Spending money to deliver value

But how has it managed to keep the price stable? One way is by starting to produce its own hotdogs, rather than buying them from someone else. It also redesigned its food courts to speed up the amount of time it takes to buy a hotdog, which, in turn, lowers servicing costs. “It’s about the hotdog, but it’s also not about the hotdog because to be able to buy this super-cheap hotdog from Costco, you need to be a Costco member, which costs customers an annual membership fee.”

Delivering the event’s second keynote address, Dr Fazlyn Petersen, a senior lecturer in the Department of Information Systems at University of the Western Cape, said you can’t reduce your costs if you don’t understand what your value proposition is and what value you add to your customer. You also need to know what makes you money, she said. “Drawing on Matt’s Costco example, they’re happy to make a loss on their hotdogs because they know that this offering keeps their customers happy, gets more people into their stores, and more people equals more money.” It’s about understanding what your customers want and then spending money on activities that provide the most value to them, Dr Petersen added. This makes it easier to prioritise where you spend your budget.

Disrupt the game

Pragasen Pather, Sun International Group’s CIO, learnt a lot about strategically allocating budget during Covid. When the country went into lockdown, Sun International was one of the businesses most affected because it couldn’t operate. But rather than giving up, it put several strategies in place to keep the lights on.

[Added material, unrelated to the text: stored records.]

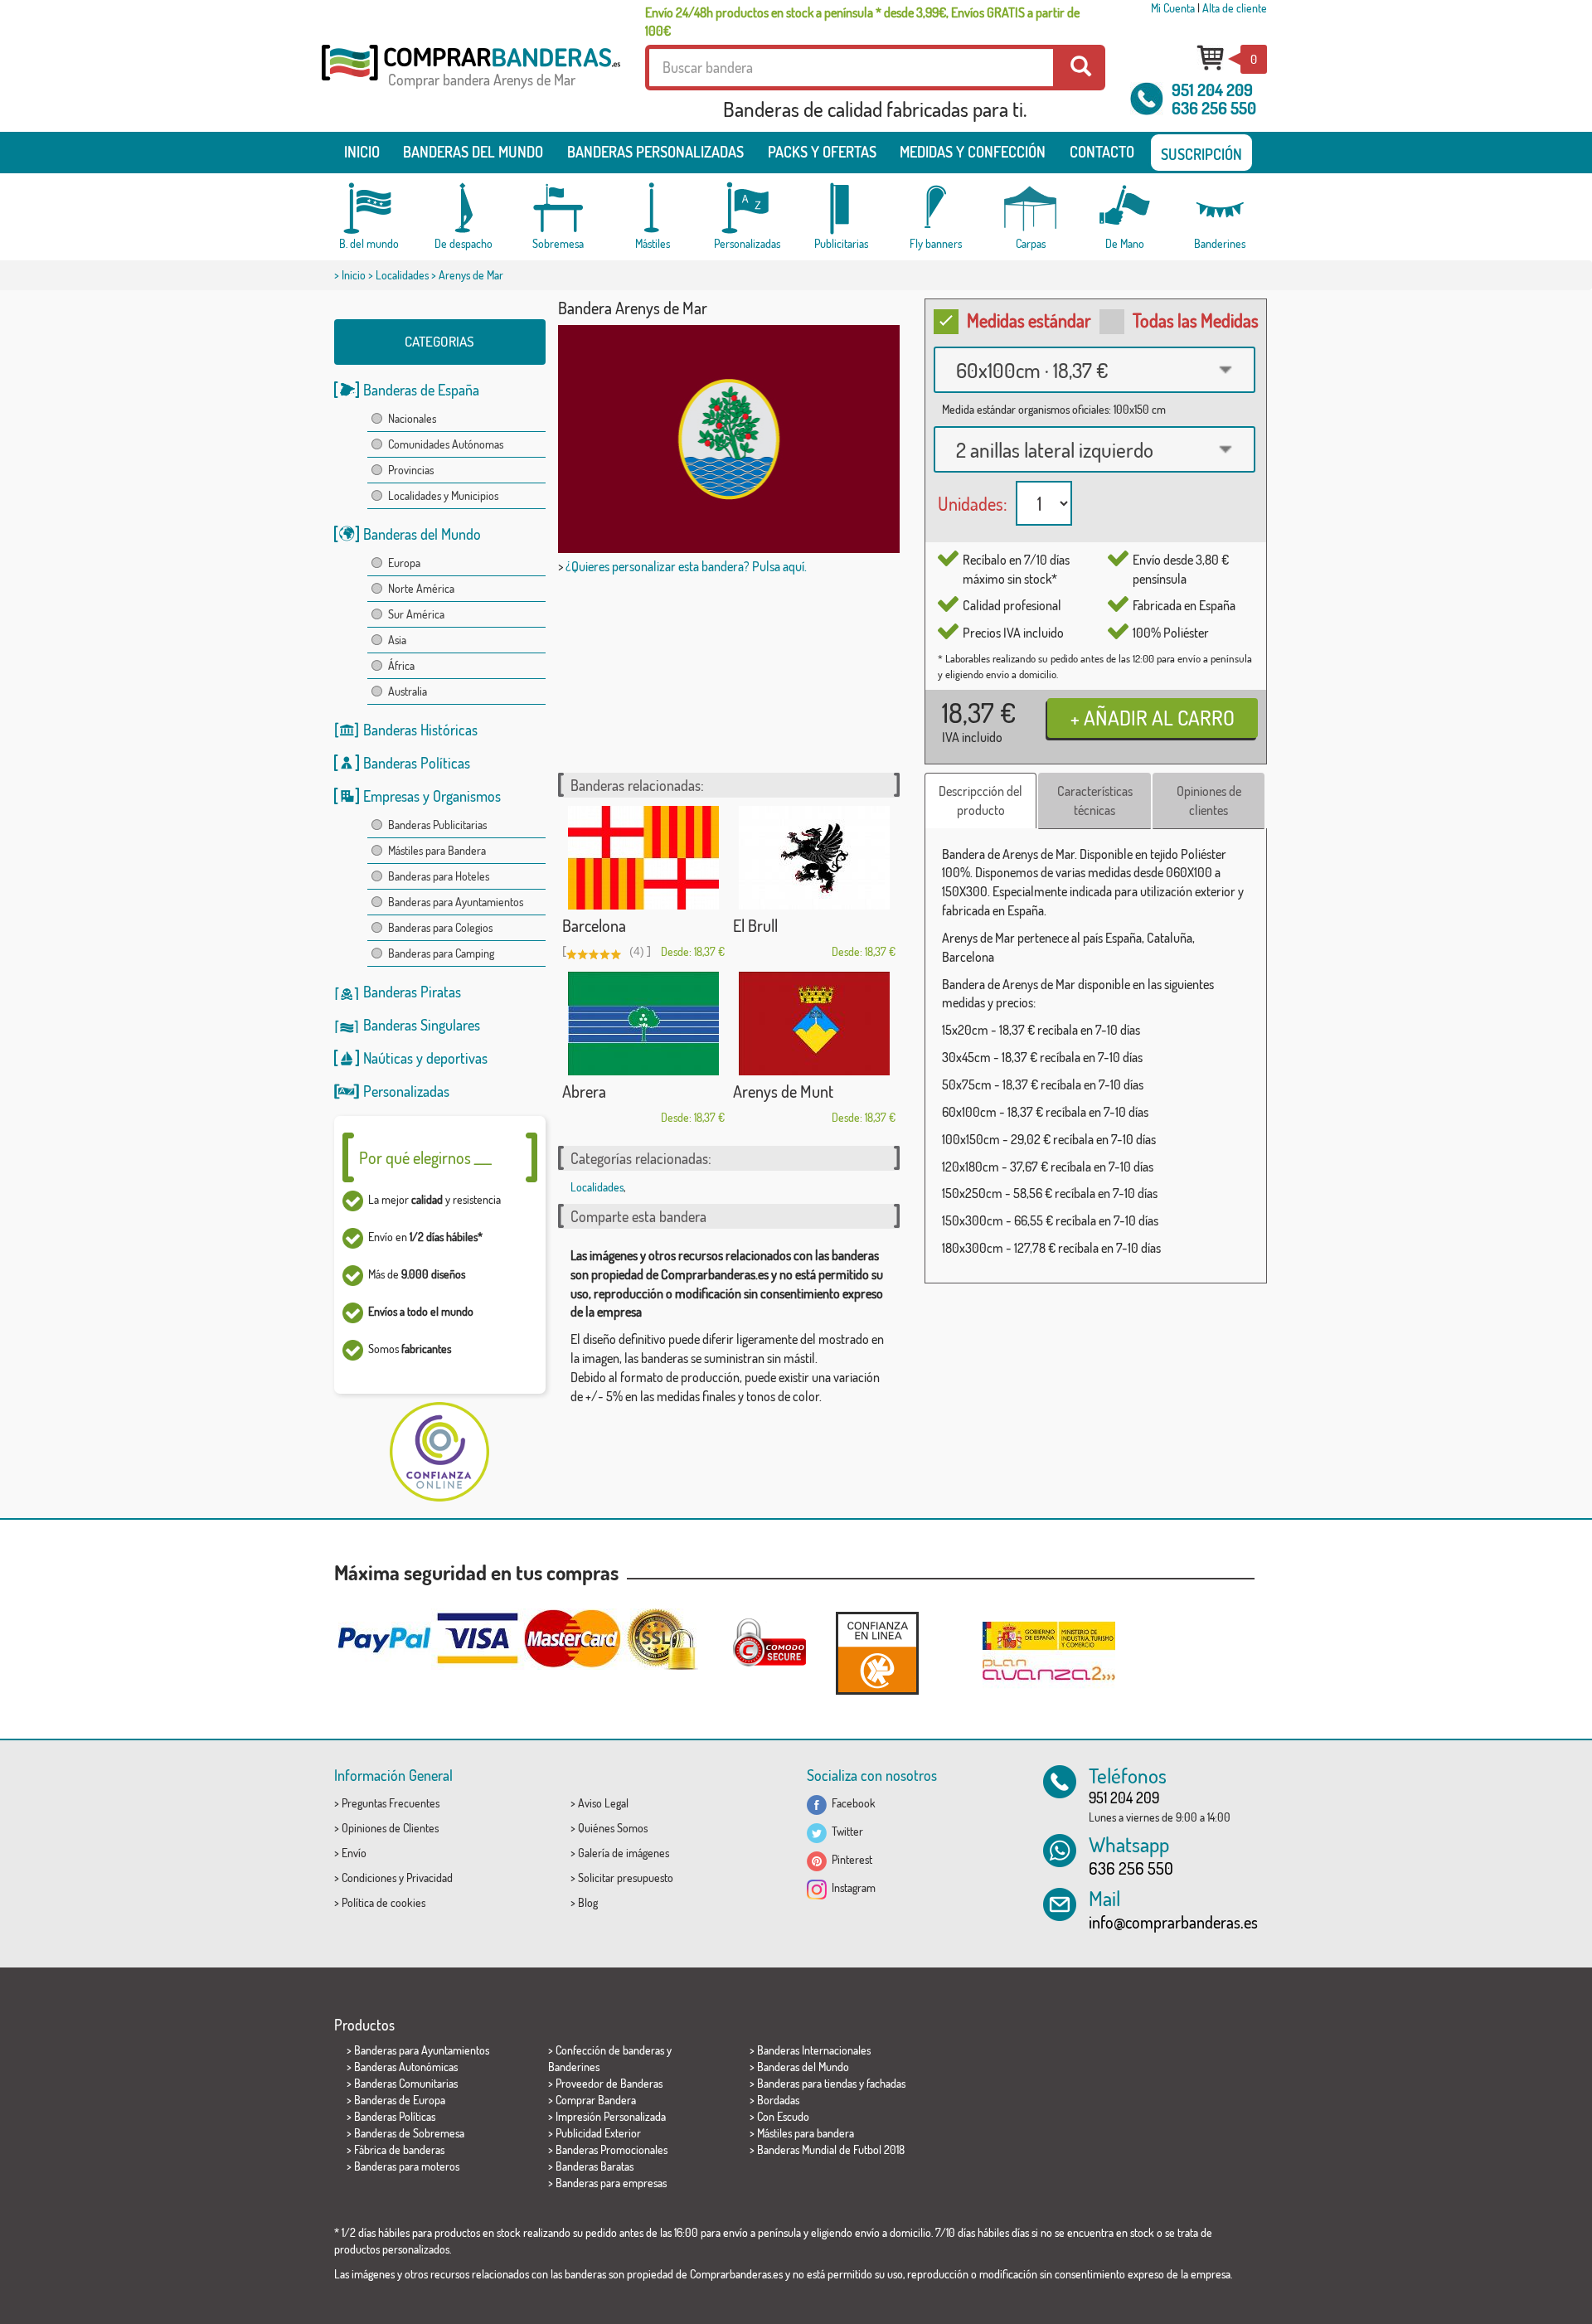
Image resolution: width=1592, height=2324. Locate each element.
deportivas (457, 1058)
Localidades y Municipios (443, 495)
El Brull (755, 925)
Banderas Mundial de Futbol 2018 (831, 2149)
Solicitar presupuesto (625, 1877)
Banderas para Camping (441, 953)
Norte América (421, 588)
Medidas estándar (1029, 320)
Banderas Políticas (416, 763)
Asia (397, 640)
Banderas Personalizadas (655, 152)
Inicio (362, 152)
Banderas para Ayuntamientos (455, 902)
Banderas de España (421, 390)
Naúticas (388, 1058)
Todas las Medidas (1196, 320)
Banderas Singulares (421, 1025)
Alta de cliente (1234, 8)
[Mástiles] (653, 208)
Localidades (402, 275)
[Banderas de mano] (1125, 208)
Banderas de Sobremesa (409, 2133)
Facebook (851, 1803)
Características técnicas (1095, 800)
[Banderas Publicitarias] (842, 208)
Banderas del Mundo (422, 534)
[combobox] (1094, 370)
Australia (407, 691)
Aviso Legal (603, 1803)
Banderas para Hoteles (438, 876)
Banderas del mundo (473, 152)
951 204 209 (1212, 89)
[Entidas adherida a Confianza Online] (877, 1652)
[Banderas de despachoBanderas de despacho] (463, 208)
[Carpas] (1031, 208)
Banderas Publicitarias (437, 825)
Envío (354, 1853)
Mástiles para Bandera (437, 850)
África (401, 665)
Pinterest (849, 1859)
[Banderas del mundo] (369, 208)
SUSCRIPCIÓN (1201, 154)
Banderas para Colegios (440, 927)
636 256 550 (1214, 108)
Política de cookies (383, 1902)
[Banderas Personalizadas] (747, 208)
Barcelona (594, 925)
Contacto (1102, 152)
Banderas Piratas (412, 991)
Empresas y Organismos (432, 796)
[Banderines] (1220, 208)
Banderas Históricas (420, 729)
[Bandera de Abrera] (643, 1023)
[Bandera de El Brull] (814, 858)
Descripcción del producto (980, 800)
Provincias (411, 470)
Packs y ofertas (822, 152)
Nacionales (412, 418)
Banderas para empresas (611, 2183)
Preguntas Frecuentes (390, 1803)
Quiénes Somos (613, 1828)
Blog (588, 1902)
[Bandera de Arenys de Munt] (814, 1023)
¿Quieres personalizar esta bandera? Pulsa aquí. (686, 566)
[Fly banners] (936, 208)
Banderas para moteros (406, 2166)
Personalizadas (406, 1091)
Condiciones (369, 1877)
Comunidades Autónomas (445, 444)
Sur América (416, 614)
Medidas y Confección (973, 152)
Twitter (845, 1831)
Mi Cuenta (1173, 8)
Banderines (573, 2067)
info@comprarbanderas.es (1173, 1922)
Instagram (851, 1887)
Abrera (584, 1091)
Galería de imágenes (623, 1853)
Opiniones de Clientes (390, 1828)
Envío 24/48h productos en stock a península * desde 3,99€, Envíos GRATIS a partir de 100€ (862, 21)
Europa (404, 563)
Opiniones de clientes (1209, 800)
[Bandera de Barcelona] (643, 858)
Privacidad (429, 1877)
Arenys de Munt (783, 1091)
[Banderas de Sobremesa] (558, 208)
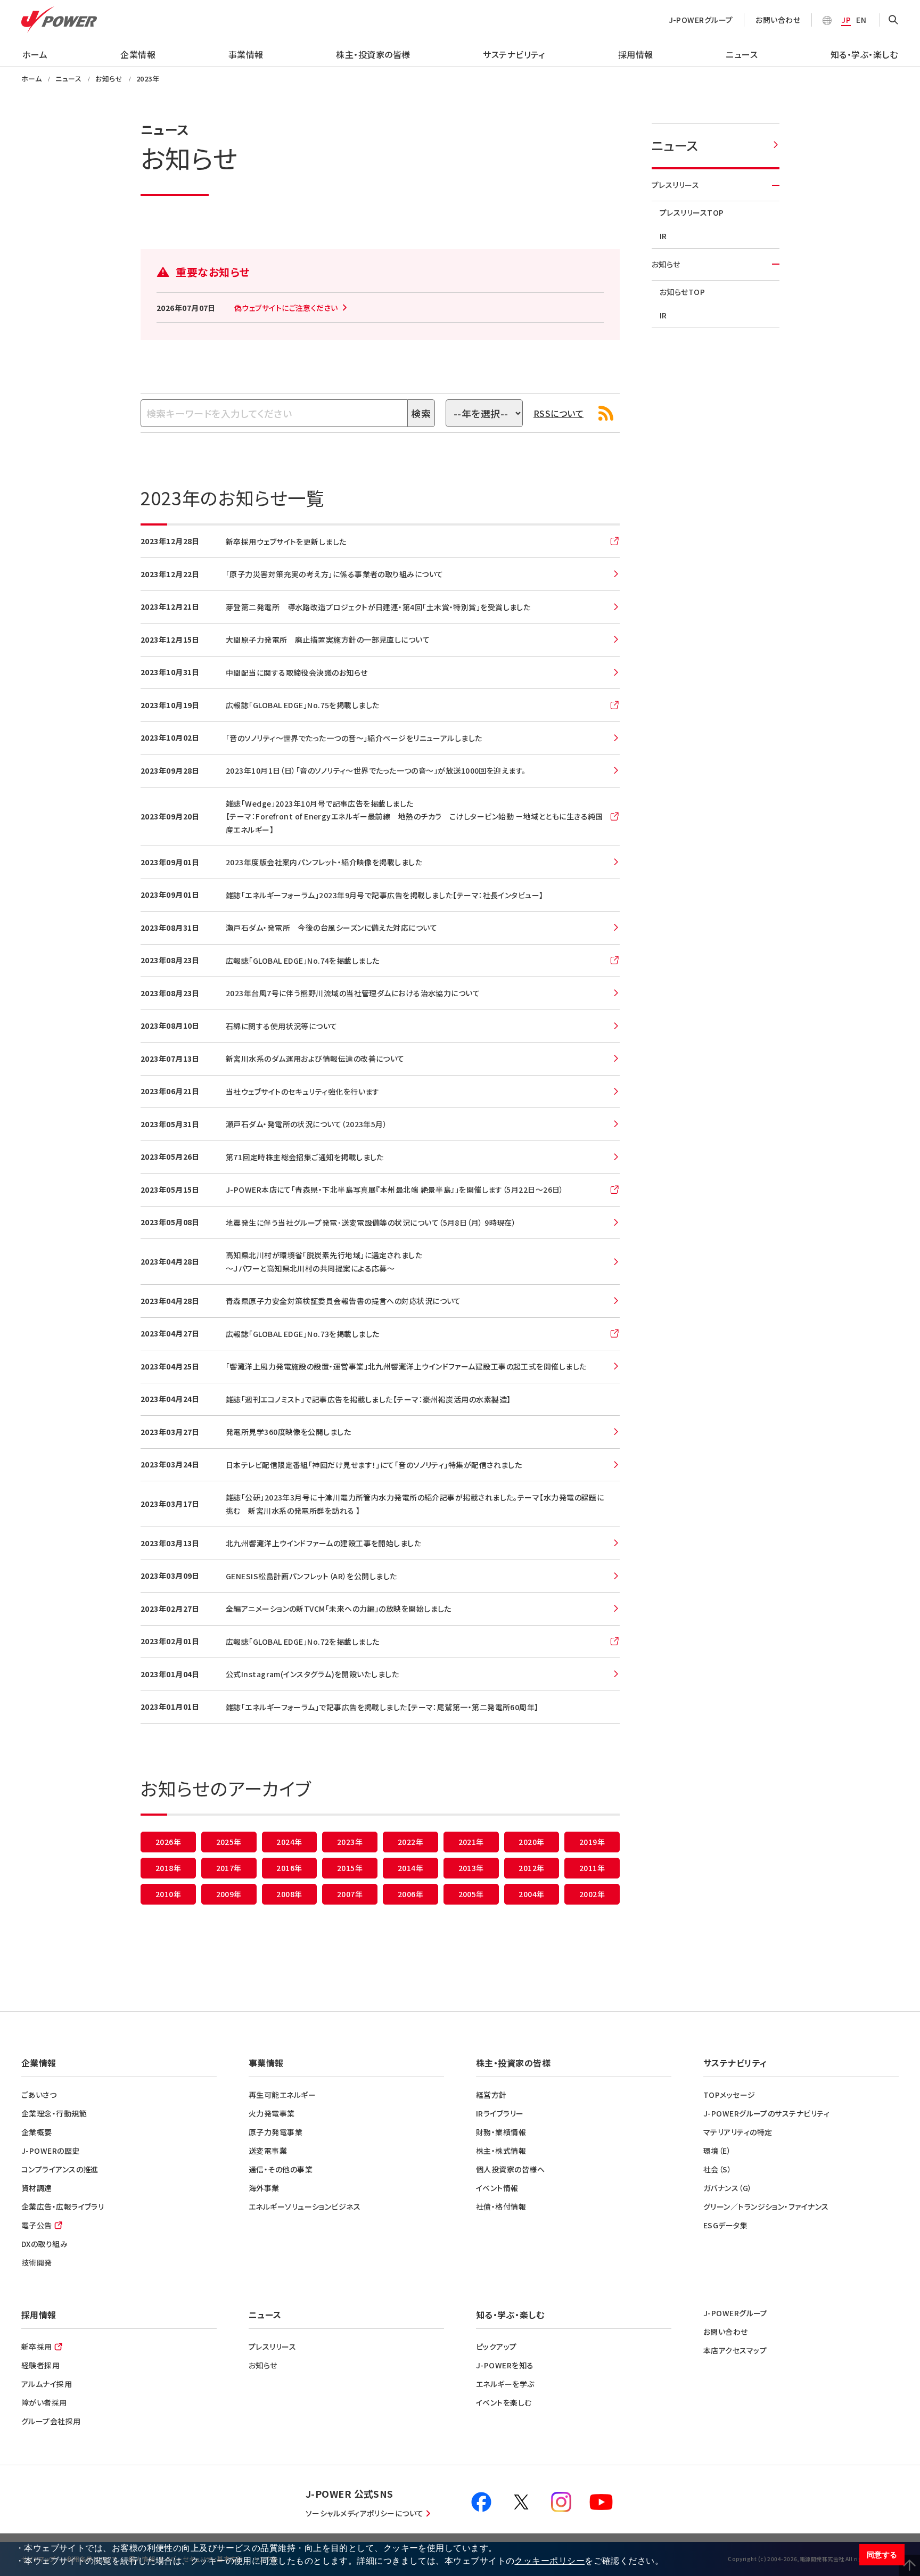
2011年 (592, 1868)
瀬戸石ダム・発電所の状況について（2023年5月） (306, 1124)
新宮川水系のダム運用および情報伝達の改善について (315, 1058)
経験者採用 (40, 2365)
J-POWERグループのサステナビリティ (766, 2113)
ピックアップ (496, 2346)
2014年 (410, 1868)
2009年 (229, 1894)
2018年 (168, 1868)
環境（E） (717, 2150)
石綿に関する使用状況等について (282, 1026)
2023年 (350, 1841)
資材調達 (36, 2188)
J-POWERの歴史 (50, 2150)
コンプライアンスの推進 (59, 2169)
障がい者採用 (44, 2402)
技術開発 (36, 2262)
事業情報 (246, 54)
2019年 (592, 1841)
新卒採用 (36, 2346)
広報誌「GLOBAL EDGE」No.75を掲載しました (303, 705)
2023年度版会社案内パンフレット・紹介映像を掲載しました (324, 862)
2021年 (471, 1841)
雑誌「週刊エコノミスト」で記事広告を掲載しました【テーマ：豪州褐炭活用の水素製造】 (368, 1399)
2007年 (350, 1894)
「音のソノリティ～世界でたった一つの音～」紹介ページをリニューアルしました (354, 738)
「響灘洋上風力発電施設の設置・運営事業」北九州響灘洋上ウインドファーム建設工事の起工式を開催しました (406, 1366)
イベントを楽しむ (504, 2402)
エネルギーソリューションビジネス (304, 2206)
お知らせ (666, 264)
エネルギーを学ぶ (505, 2383)
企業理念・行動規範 (54, 2113)
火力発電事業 (272, 2113)
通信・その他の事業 (281, 2169)
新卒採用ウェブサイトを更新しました (286, 541)
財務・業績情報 (501, 2132)
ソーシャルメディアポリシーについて (365, 2513)
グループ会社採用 (51, 2421)
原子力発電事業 (275, 2132)
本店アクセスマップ (735, 2350)
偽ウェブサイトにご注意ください (286, 307)
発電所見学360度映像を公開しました (288, 1431)
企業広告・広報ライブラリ (62, 2206)
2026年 (168, 1841)
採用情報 (635, 54)
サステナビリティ (514, 54)
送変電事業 (268, 2150)
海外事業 (264, 2188)
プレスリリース (675, 184)
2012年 (531, 1868)
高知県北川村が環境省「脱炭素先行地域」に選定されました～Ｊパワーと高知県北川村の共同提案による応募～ (324, 1262)
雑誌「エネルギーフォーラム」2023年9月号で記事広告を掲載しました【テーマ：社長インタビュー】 (385, 895)
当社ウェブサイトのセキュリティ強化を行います (303, 1091)
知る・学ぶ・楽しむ (864, 54)
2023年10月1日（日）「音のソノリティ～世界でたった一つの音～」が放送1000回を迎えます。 (376, 770)
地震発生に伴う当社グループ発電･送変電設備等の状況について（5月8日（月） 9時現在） (371, 1222)
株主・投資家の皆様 (373, 54)
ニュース (742, 54)
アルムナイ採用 (46, 2383)
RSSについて (558, 413)
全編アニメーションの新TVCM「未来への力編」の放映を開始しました (338, 1608)
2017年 (229, 1868)
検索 (421, 413)
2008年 (289, 1894)
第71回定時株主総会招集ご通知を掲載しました (305, 1157)
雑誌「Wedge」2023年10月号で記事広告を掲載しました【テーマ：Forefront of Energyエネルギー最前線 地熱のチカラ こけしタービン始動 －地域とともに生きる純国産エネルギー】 (414, 816)
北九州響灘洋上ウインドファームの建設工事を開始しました (323, 1543)
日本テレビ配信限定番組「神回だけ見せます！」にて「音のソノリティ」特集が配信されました (374, 1464)
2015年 (350, 1868)
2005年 (471, 1894)
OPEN (893, 20)
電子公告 (36, 2225)
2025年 (229, 1841)
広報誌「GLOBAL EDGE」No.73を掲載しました (303, 1333)
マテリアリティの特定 (738, 2132)
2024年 (289, 1841)
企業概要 (36, 2132)
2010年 (168, 1894)
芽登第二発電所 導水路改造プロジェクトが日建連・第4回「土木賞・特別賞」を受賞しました (378, 607)
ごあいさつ (38, 2094)
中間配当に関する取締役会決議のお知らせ (297, 672)
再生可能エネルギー (282, 2094)
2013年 (471, 1868)
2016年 (289, 1868)
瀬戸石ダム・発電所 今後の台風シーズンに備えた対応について (331, 927)
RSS (606, 413)
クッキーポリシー (549, 2560)
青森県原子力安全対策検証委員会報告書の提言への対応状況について (343, 1300)
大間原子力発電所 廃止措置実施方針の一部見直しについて (328, 639)
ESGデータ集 (725, 2225)
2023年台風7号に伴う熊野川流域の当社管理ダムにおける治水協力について (353, 993)
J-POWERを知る (505, 2365)
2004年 (531, 1894)
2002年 (592, 1894)
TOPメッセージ (729, 2094)
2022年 (410, 1841)
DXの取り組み (44, 2243)
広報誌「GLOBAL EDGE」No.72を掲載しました (303, 1641)
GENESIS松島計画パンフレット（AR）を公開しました (311, 1576)
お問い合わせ (777, 19)
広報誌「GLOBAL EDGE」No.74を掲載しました (303, 960)
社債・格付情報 (501, 2206)
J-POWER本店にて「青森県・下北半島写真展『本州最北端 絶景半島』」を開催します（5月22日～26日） (395, 1189)
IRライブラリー (500, 2113)
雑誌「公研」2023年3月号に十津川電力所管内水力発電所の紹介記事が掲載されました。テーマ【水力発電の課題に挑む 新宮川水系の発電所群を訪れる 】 (415, 1504)
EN (861, 19)
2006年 (410, 1894)
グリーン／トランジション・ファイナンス (766, 2206)
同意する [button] (882, 2554)
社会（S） (717, 2169)
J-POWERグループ (701, 19)
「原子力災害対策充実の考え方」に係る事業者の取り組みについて (334, 574)
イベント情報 (497, 2188)
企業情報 (137, 54)
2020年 (531, 1841)
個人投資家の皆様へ (510, 2169)
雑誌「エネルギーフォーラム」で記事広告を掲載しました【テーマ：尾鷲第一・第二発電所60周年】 (382, 1707)
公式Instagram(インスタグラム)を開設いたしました (312, 1674)
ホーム (34, 54)
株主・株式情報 (501, 2150)
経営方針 (491, 2094)
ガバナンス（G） (727, 2188)
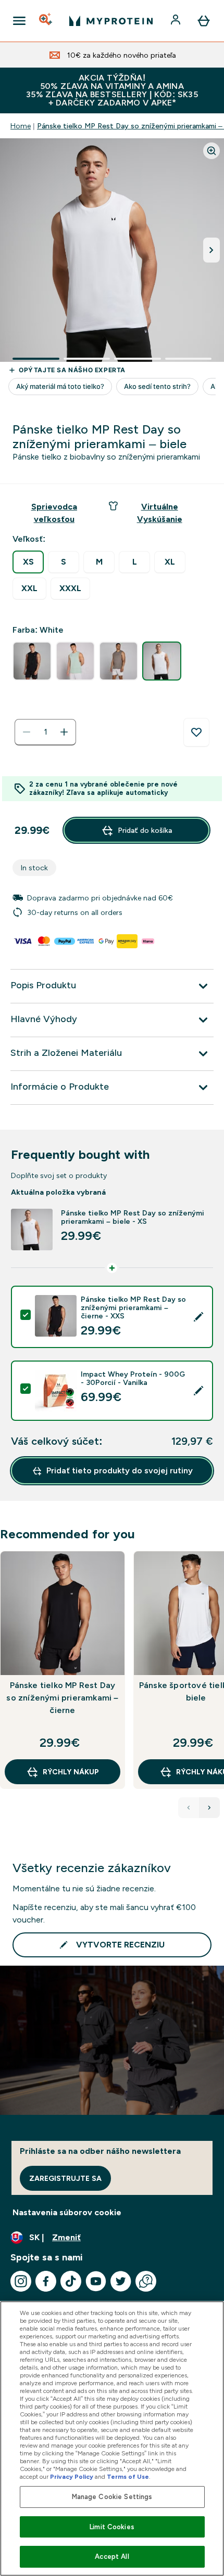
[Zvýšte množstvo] (64, 732)
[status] (45, 732)
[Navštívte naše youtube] (95, 2281)
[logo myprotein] (111, 21)
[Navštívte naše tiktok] (70, 2281)
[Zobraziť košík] (203, 21)
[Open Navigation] (19, 21)
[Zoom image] (211, 150)
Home (20, 126)
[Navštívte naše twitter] (120, 2281)
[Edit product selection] (198, 1317)
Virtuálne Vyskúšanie (159, 513)
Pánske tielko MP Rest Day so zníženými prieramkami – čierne (62, 1698)
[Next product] (209, 1807)
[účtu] (176, 21)
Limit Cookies (112, 2527)
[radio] (28, 562)
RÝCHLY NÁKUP (71, 1772)
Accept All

Speaking during a panel discussion at the event, Pather said Sun International’s approach to innovation without driving up costs is all about embracing different levels of innovation – incremental innovation, radical innovation and disruptive innovation. “Play the game, win the game, disrupt the game,” he said, noting that all of this is done to increase revenue in different ways. For example, Sun International’s latest disruptive move has been the launch of what Pather terms an “omnichannel gaming experience”, which makes it possible for people to gamble anywhere, online. The easier it is for people to gamble, the more money Sun International makes.

People still think of technology as a competitive advantage, but everyone is doing the same things with technology, he said. The real competitive advantage comes when your tech investments are directed in a way that allows you to improve processes, up efficiency and do something a little differently.